Clearly, time has moved on. The original review was set in the early days of Covid, so we cannot regard it as set in stone. We have had several White Papers since, more clearly nailing NHS colours to the mast of collaboration, not competition, of localism and system working, not scale and top-down diktat, of a primary care model routed in collectivism around primary care networks (PCNs). But there were things that needed to have been done at pace.

One of the early deliverables was to have been the development of the strategy. Given the significant changes that have occurred, this should be an imperative as it would set the environment and give us a clear understanding of the structures we might require to deliver it. Instead, it seems we have chosen to focus on organisation first. Fingers crossed it’s the right one. 

Organisations are defined by their functions, where those functions are located, and the authority each one has to act.
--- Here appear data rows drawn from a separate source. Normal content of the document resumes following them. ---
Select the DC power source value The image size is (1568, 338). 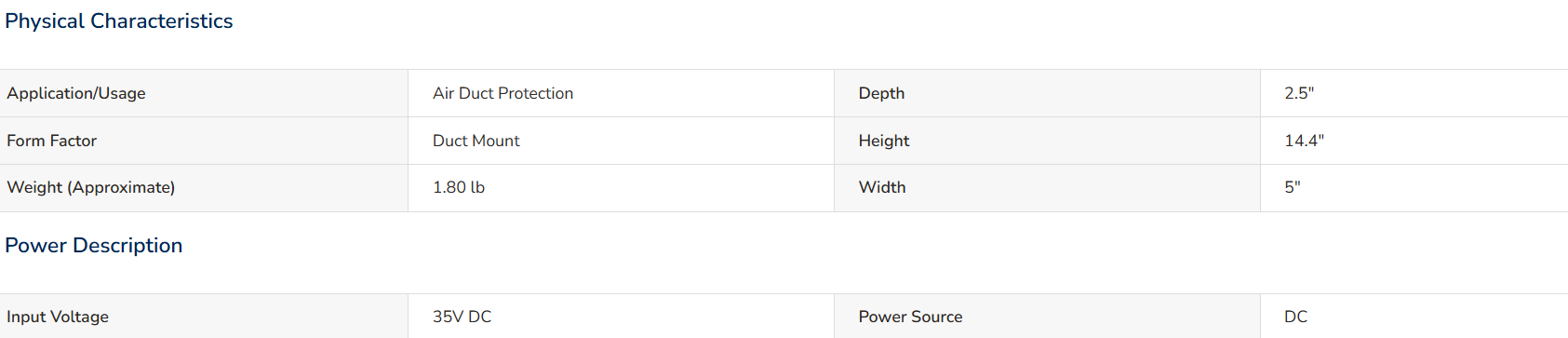coord(1295,317)
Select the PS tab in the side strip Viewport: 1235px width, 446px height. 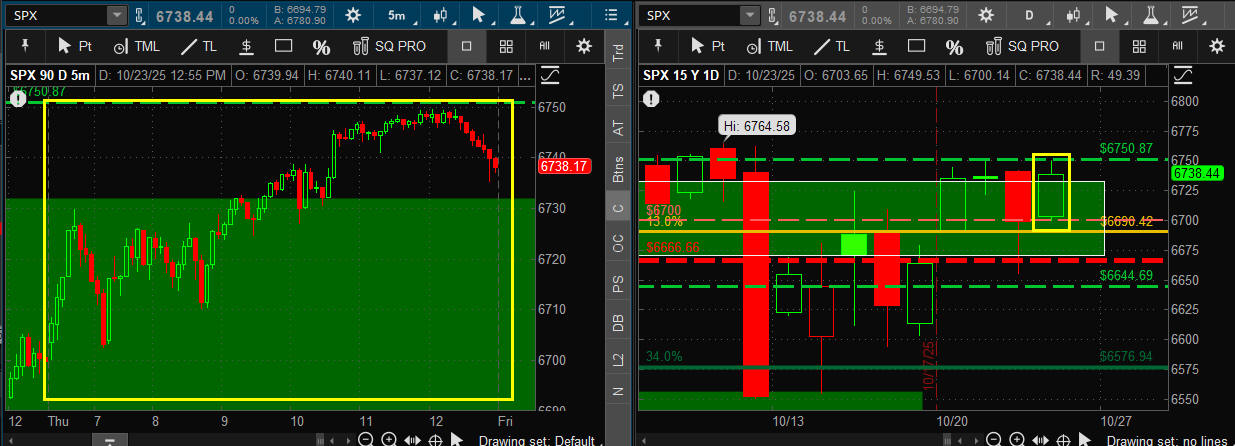pos(618,285)
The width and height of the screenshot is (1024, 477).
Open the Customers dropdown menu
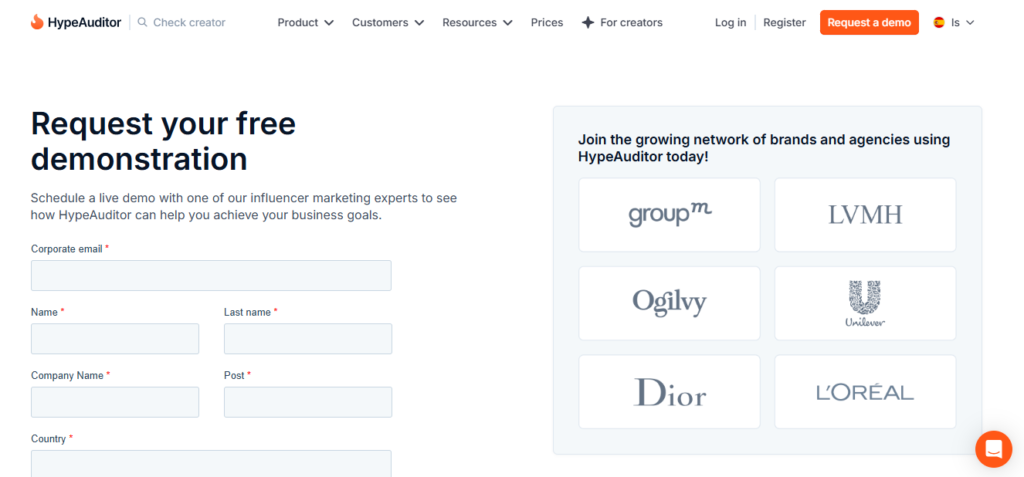(388, 22)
While these remain opaque, the focus on the organisation and how it’s funded seems premature.

One of the fundamental recommendations of the Wright Review was the idea that LPC chairs would form a council as a means to address the disconnect between PSNC and LPCs. That seems to have been largely abandoned. So how will we create effective two-way communications, so LPCs can learn from the centre, and the centre learn from the local – vital for service and policy development – and we get closer to creating one structure? Listening groups offer some progress, but they do not carry the weight towards policy or service development envisaged. The ability to hold to account is weakened too. 

The approach was also intended to provide a strong mechanic for governance across the systems, while greater engagement of chairs would be part of a future system leadership development programme. Better leaders will be vital if LPCs are to flourish in the developing ICS infrastructures. We know from the medics that this approach is effective, so why reinvent the wheel? 
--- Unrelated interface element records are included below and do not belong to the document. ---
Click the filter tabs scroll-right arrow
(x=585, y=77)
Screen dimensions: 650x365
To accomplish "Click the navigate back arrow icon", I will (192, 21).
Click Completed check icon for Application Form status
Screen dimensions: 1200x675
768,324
There are some positive steps creating a more professional negotiating group that may provide a stronger hand in future contract discussions, but that needs to be backed up with other functional elements or we will continue to say the same stuff, though we might say it better.  

It seems simple to me. We start with the strategy. We develop a structured approach to policy and service development that aligns to the strategy. We create an effective link between LPCs and PSNC that has two-way accountability and creates a sense that everyone is part of one team. And we need to get on with it.

What has happened so far looks like a step forward, but it’s a small one, especially given the invested time and energy. Time has moved on, and it looks like the opportunity to move away from the current power plays and short-term vested interests has been missed. 

We still desperately need a longer term strategic perspective of what is needed to put community pharmacy on the map in an integrated and more localised world, where it can take on a pivotal role in demand management within primary care.